**EXERCISE DIRECTIONS**
A faithful copy of the data is what is wanted, minus any pictures.

**SOURCE DATA**
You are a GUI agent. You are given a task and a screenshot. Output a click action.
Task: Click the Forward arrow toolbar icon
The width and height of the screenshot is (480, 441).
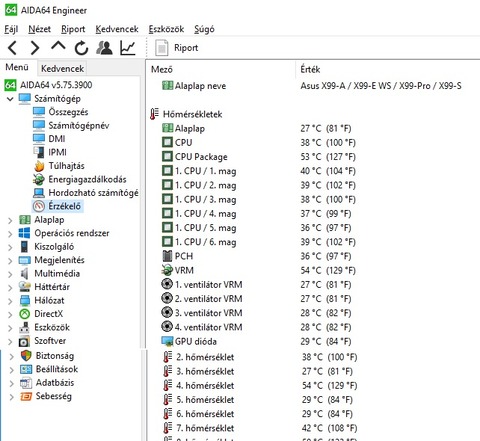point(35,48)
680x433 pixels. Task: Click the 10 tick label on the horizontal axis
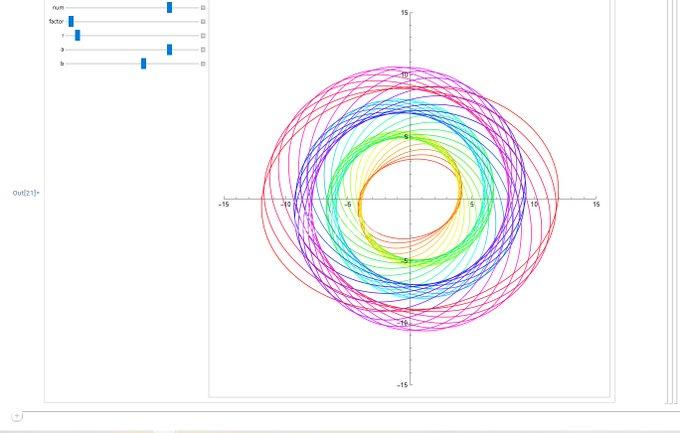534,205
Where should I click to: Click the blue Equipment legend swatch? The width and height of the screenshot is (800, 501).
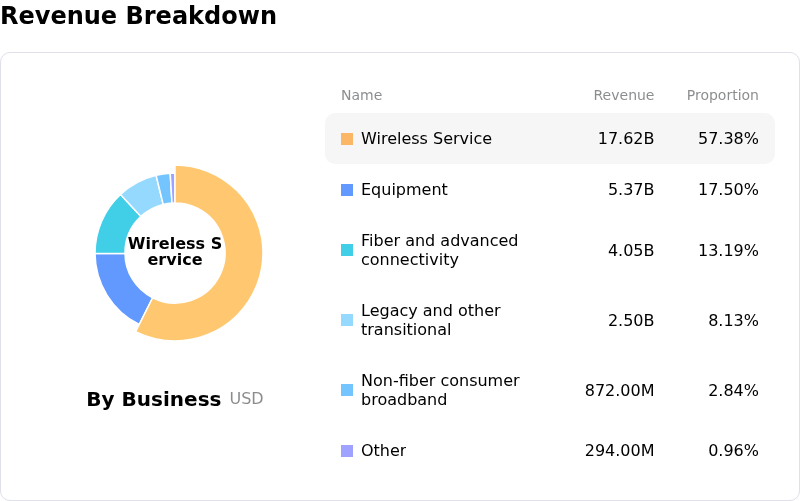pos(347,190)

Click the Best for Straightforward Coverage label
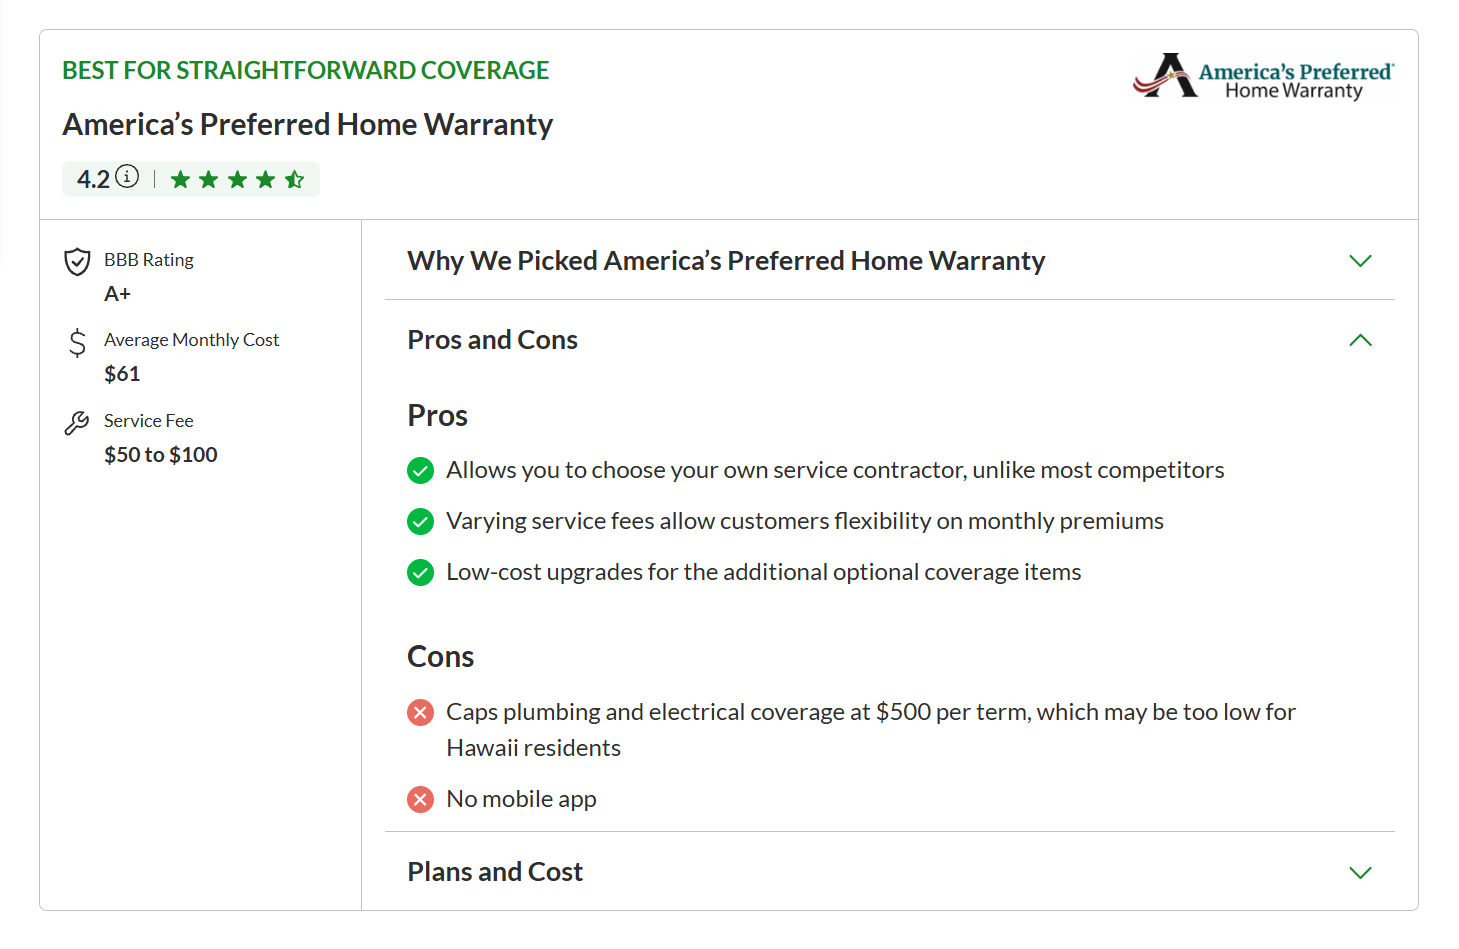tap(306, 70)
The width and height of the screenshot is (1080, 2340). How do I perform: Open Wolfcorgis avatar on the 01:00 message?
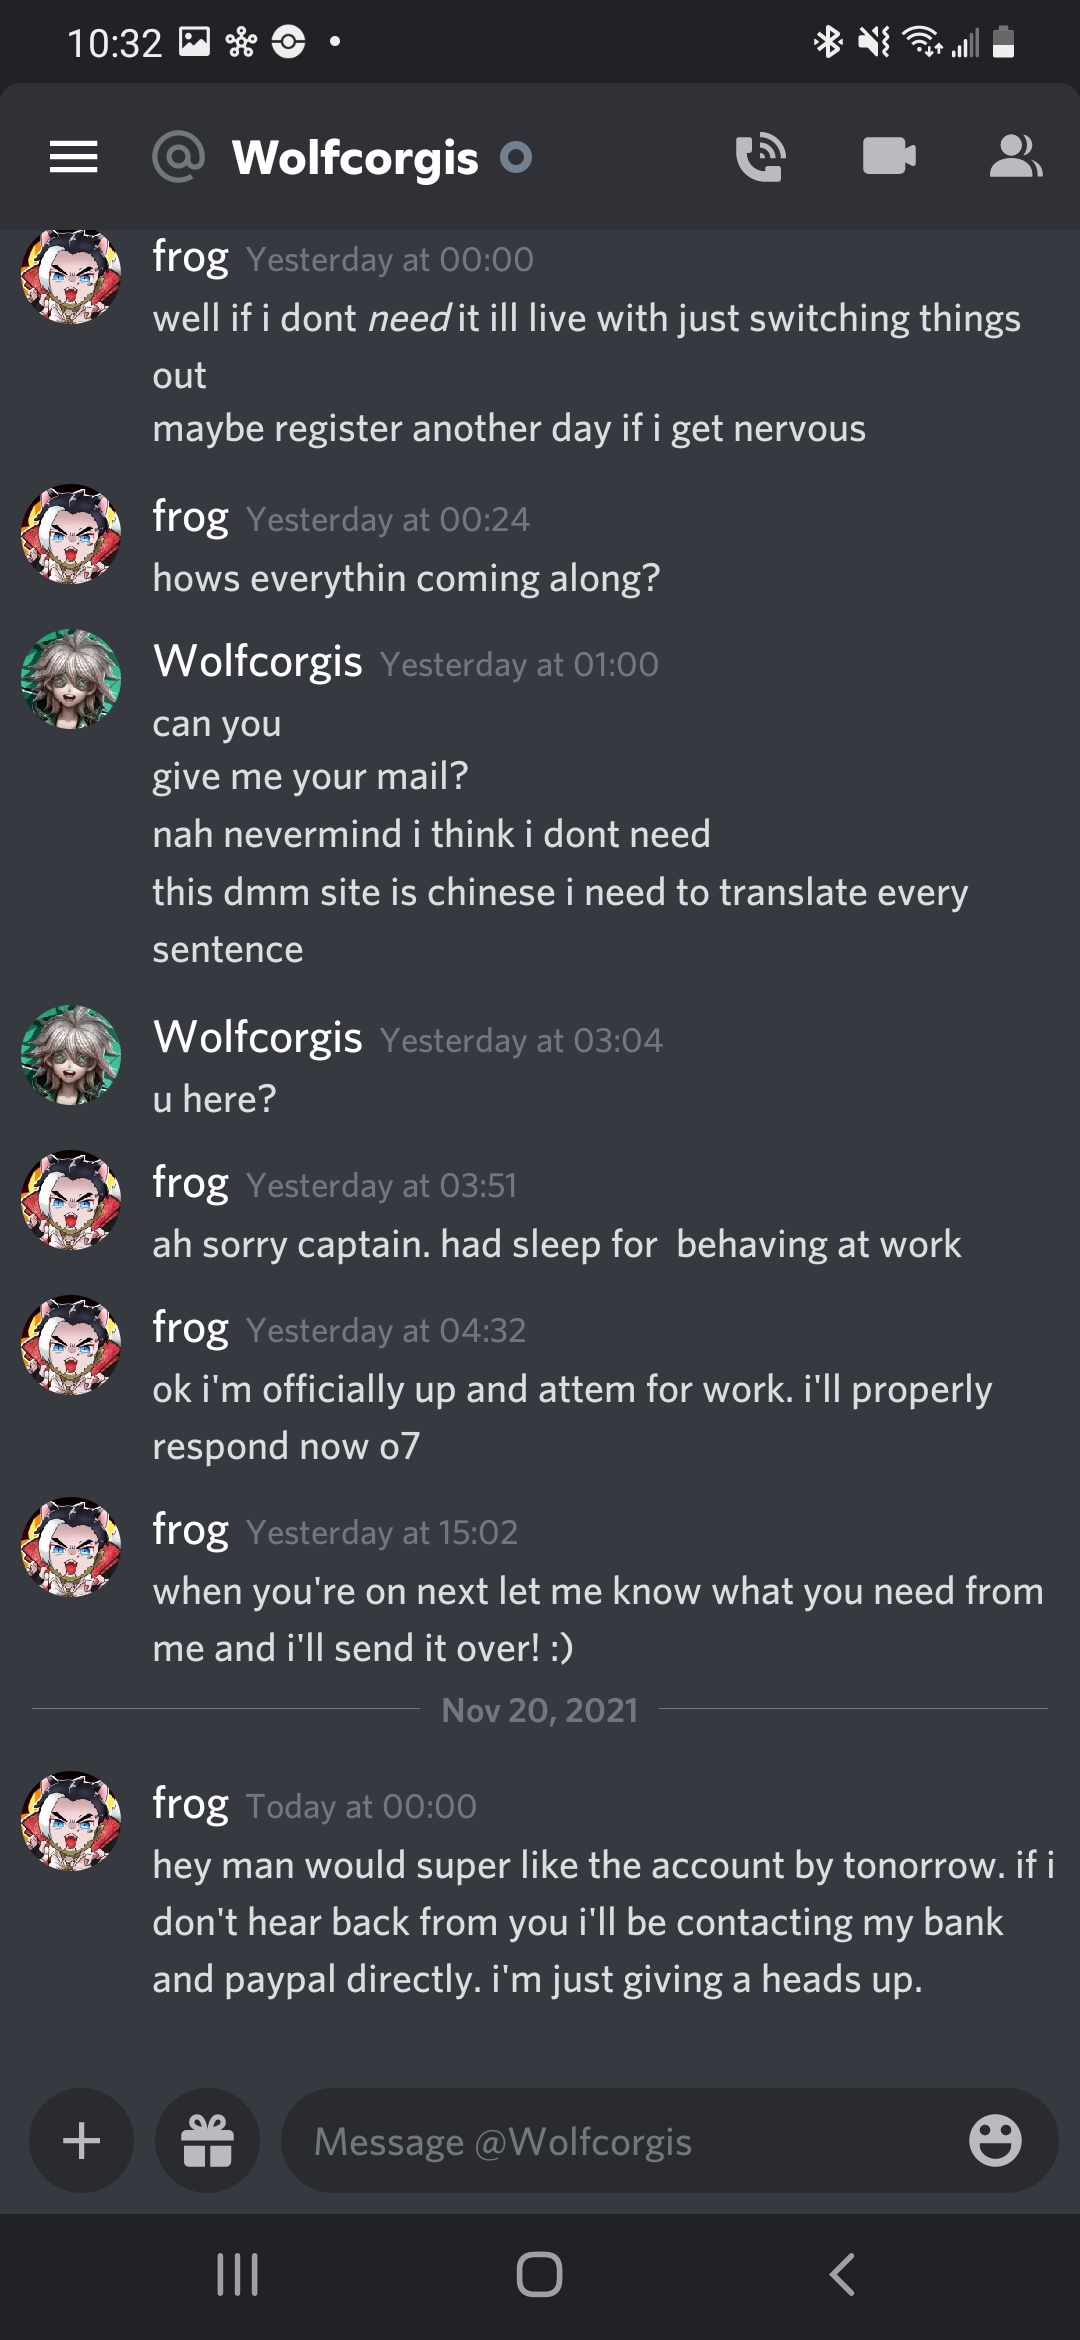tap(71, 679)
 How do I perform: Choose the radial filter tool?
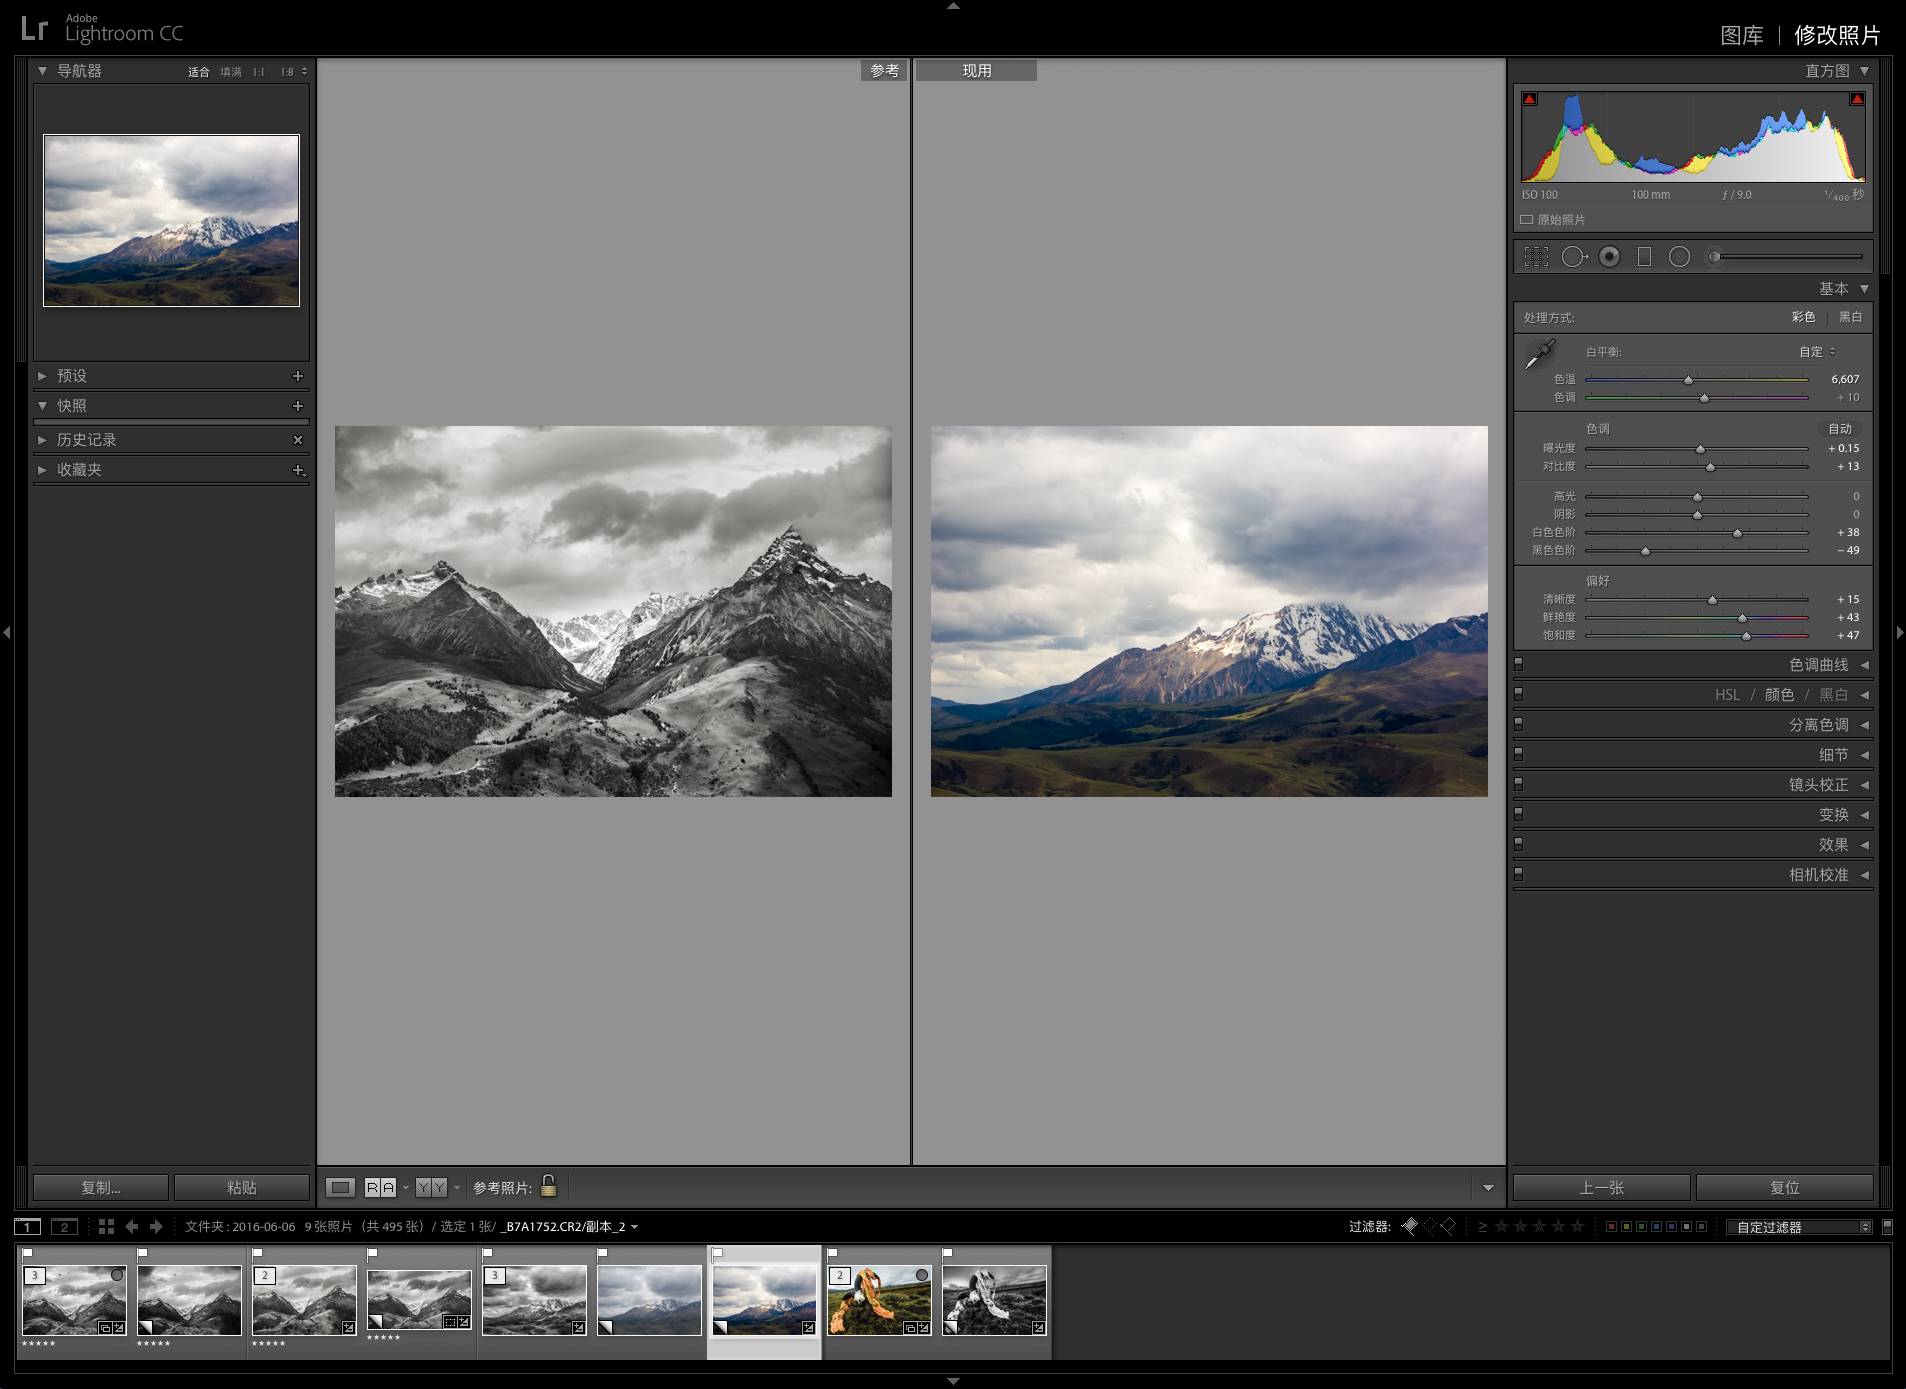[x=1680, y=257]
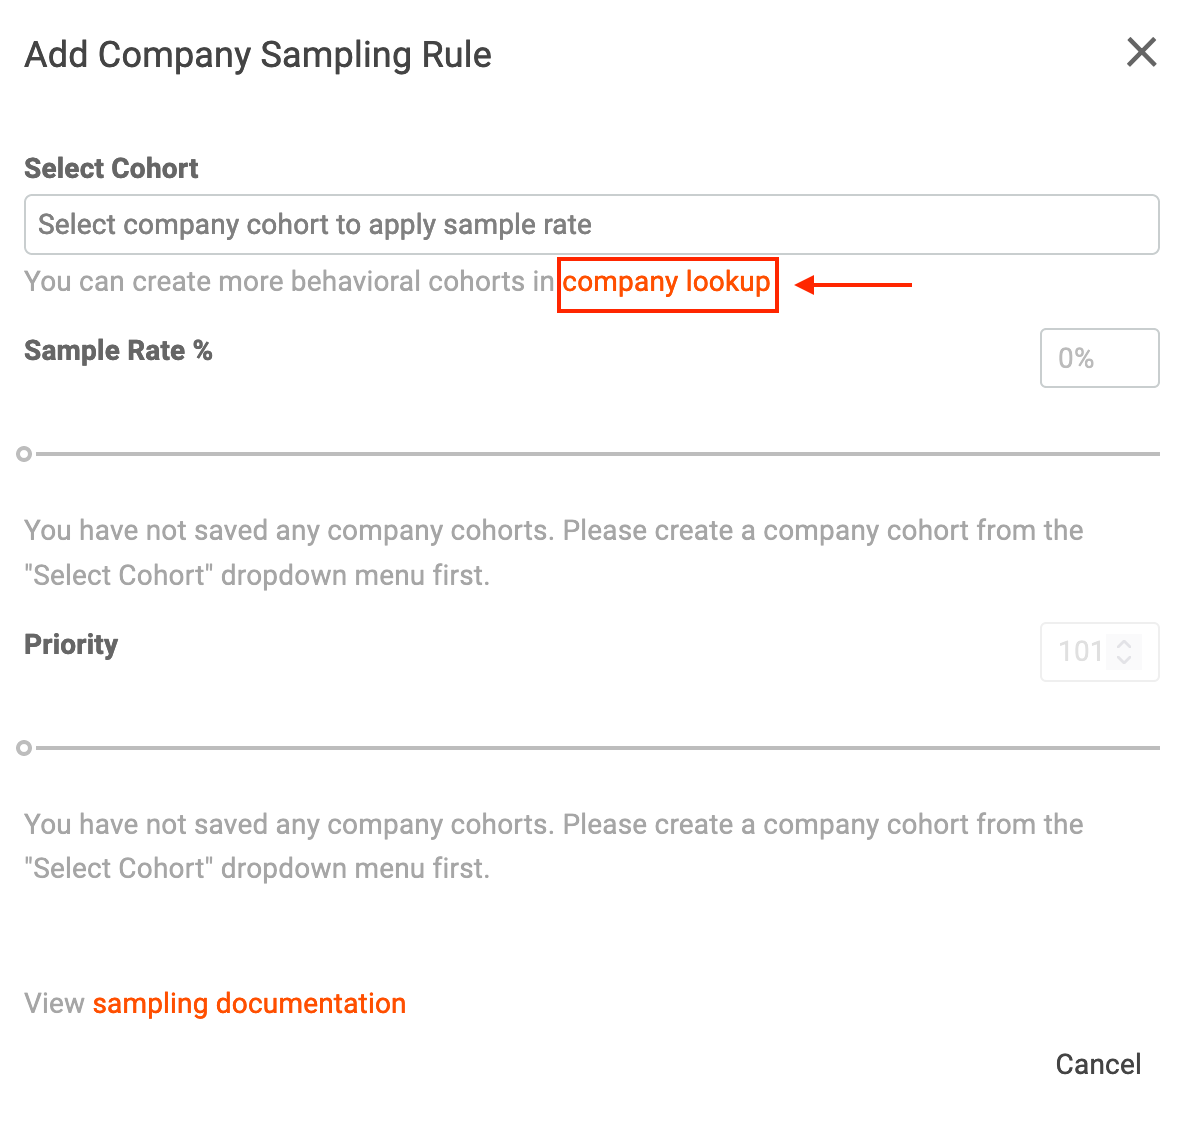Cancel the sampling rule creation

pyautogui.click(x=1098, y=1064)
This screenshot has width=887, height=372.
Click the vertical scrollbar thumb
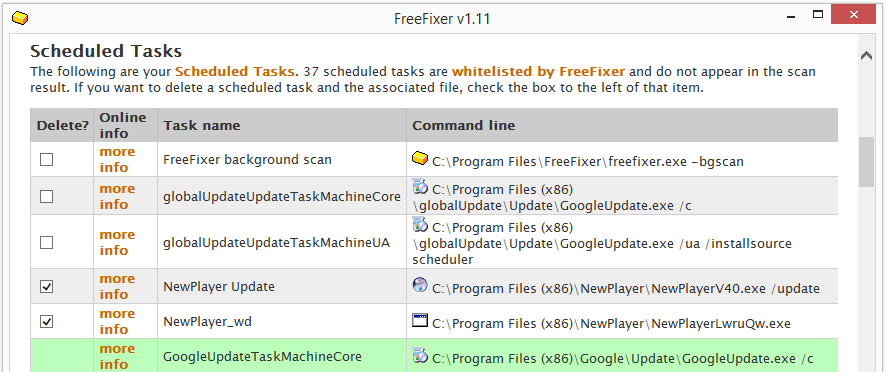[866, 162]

**WRITTEN SOLUTION**
You are a GUI agent. You are given a task and a screenshot. Output a click action.
Task: Click the Forward arrow toolbar icon
The width and height of the screenshot is (480, 441).
point(35,48)
680x433 pixels. Task: Click the 10 tick label on the horizontal axis
534,205
Where should I click to: Click the blue Equipment legend swatch? The width and height of the screenshot is (800, 501).
pos(347,190)

Click the Best for Straightforward Coverage label
tap(306, 70)
The width and height of the screenshot is (1080, 2340). How do I perform: Open Wolfcorgis avatar on the 01:00 message?
tap(71, 679)
 How do I perform: Choose the radial filter tool?
[x=1680, y=257]
Cancel the sampling rule creation

pyautogui.click(x=1098, y=1064)
This screenshot has width=887, height=372.
Click the vertical scrollbar thumb
[866, 162]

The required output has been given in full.